Tom Tango suggested looking at how the guys who played third-string minutes in one year did in the following year. So if our .910 goalie gets a shot again next year, he'll presumably be at around .910 on average -- obviously better some years and worse next years, but not selectively stuck down at .885 the way he was this year.
Commenter Michael Cheyne did that and found that the third-string-minutes guys saw their save percentage bump up about .007 on average the next year, to a total that was .006 below the league average. So Neil noted that the league average save percentage this year was .914 and concluded replacement level would be about .006 lower, or .908.
Over the last four years, the league average save percentage has been .913, so we'd say that a goalie who was at .907 over that span was a replacement-level goalie.
A quick double-check
Let's look at actual goalie performances and see if that makes sense. Here's every goalie who had a save percentage between .905 or .909 and played in at least three of those four years:
|Goalie||Games played||Shots faced||Save percentage|
One can't help but notice how many of them played for the Flyers, but that's neither here nor there. Is this really a list of replacement-level goalies? I'm not so sure.
Montoya and MacDonald seem to fit the bill, as players on one-year cheap contracts. Many of the others are less clear.
Mason and Pavelec are their teams' clear starting goalies, and both currently have contracts that reflect a perceived value much greater than replacement level. Ray Emery is a backup, but a highly-paid one, again reflecting significantly more perceived value than replacement level.
The other four are out of the NHL, so if we think they are roughly .907 talent then their availability would support setting replacement level at around .907. However, three (Kiprusoff, Hedberg, and Boucher) are at least 37 years old and the fourth (Biron) turns 37 this summer.
At that age, they're on a steep part of the aging curve -- if they averaged .907 over the last four years, they're probably appreciably below .907 now.
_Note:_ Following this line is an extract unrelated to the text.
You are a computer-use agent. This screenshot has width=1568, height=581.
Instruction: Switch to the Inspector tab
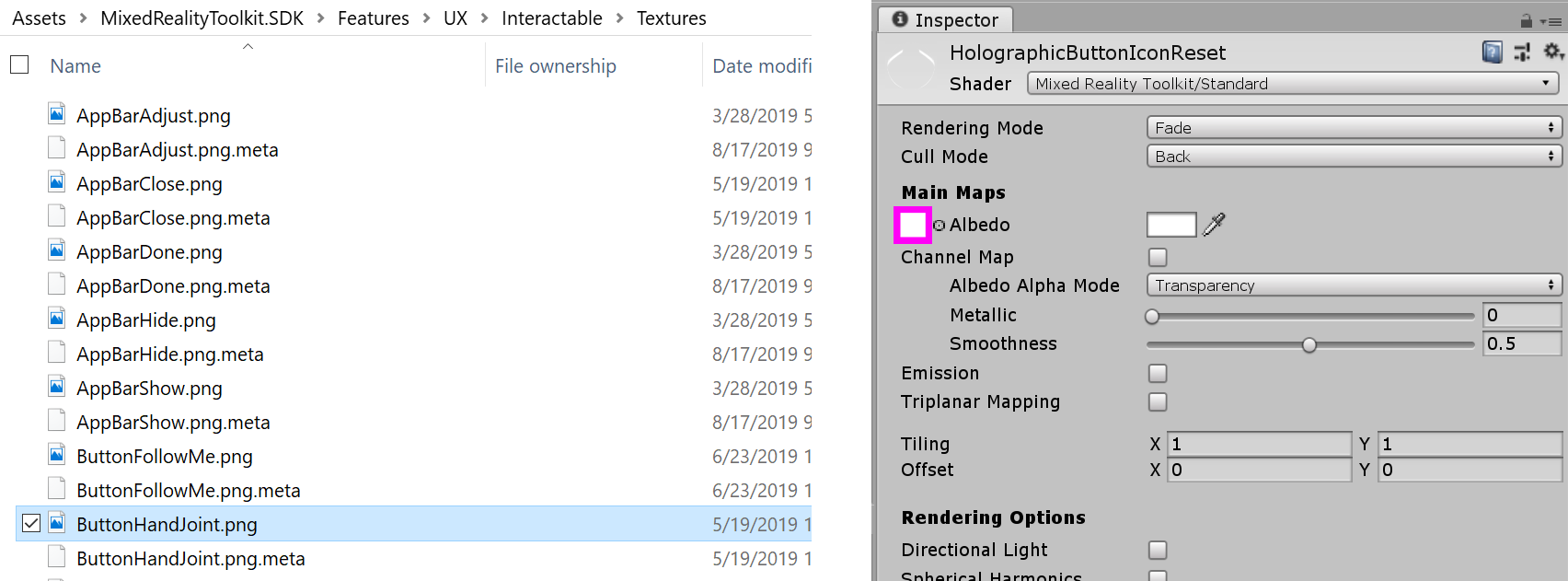tap(945, 19)
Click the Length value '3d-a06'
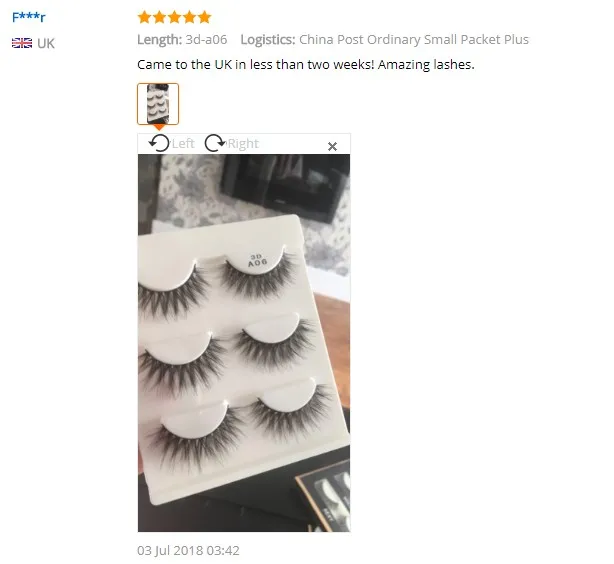This screenshot has width=614, height=564. click(x=206, y=40)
Last year, Kiprusoff posted a .882 over 24 games and Hedberg a .883 over 19 games. Boucher only got four games (at .891) last year, but was also .881 the year before that. I don't think these are guys who teams think could step in today and post a .905.
In the end, I don't think this group's current situation is what I'd expect to find for a group of nine guys who are near replacement level talent.
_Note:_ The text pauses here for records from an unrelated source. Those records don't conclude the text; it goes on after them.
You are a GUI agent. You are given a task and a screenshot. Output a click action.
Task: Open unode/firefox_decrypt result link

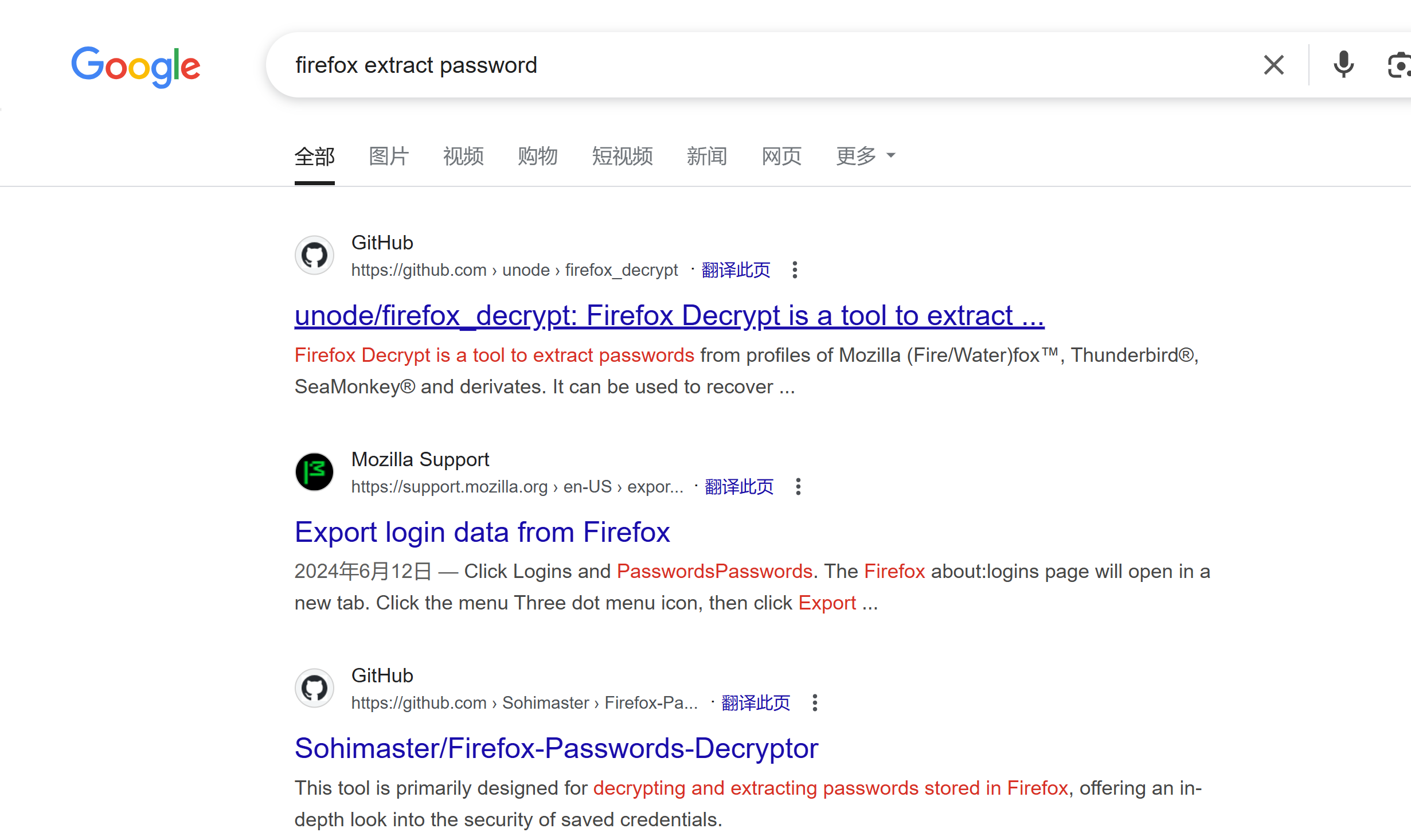point(669,316)
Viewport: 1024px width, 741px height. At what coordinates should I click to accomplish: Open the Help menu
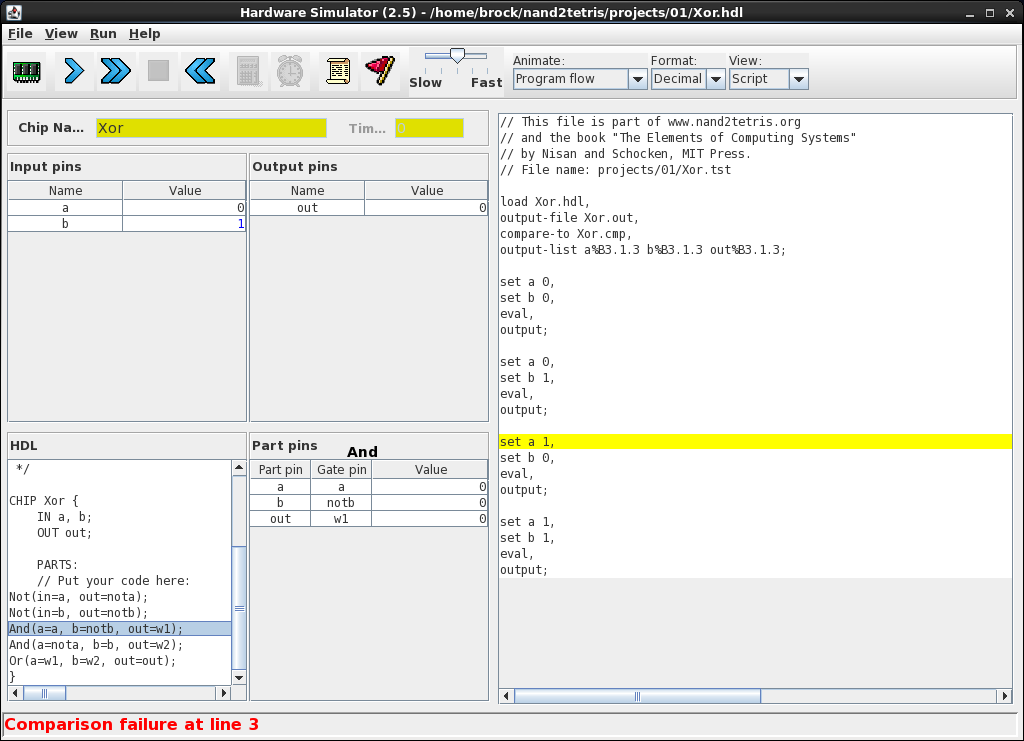144,33
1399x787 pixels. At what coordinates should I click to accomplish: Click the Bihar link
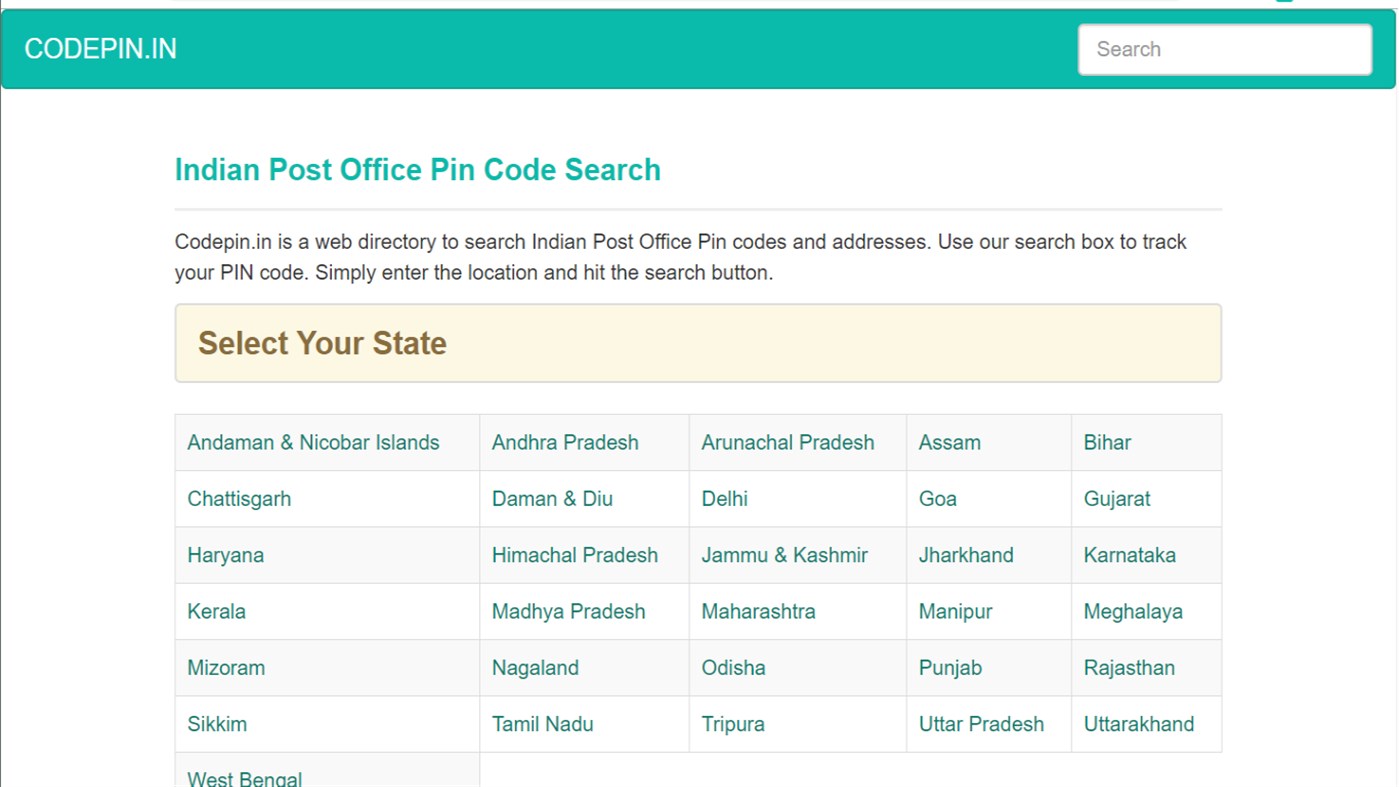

Another issue is how many goalies performed considerably worse than this but remained in the NHL. Of the top 60 goalies in games played over this span, 15 had save percentages below .907. Eleven of them played in the NHL all four seasons.
Are we really prepared to say that 1/3 to 1/4 of all teams are sticking with guys game after game and year after year who are performing worse than a freely-available replacement?
I'm not, personally. I think you have to conclude at least one of three things: a) save percentage alone is a bad way to evaluate a goalie, b) teams are bad at evaluating goalies, or c) replacement level is lower than we think.
Personally, I'm inclined to guess it's a little of all three. I think save percentage does pretty well but isn't perfect; I think teams do make some clear mistakes with goalies, and I think replacement level is probably a tick or two lower than where Tom and Michael suggested it was.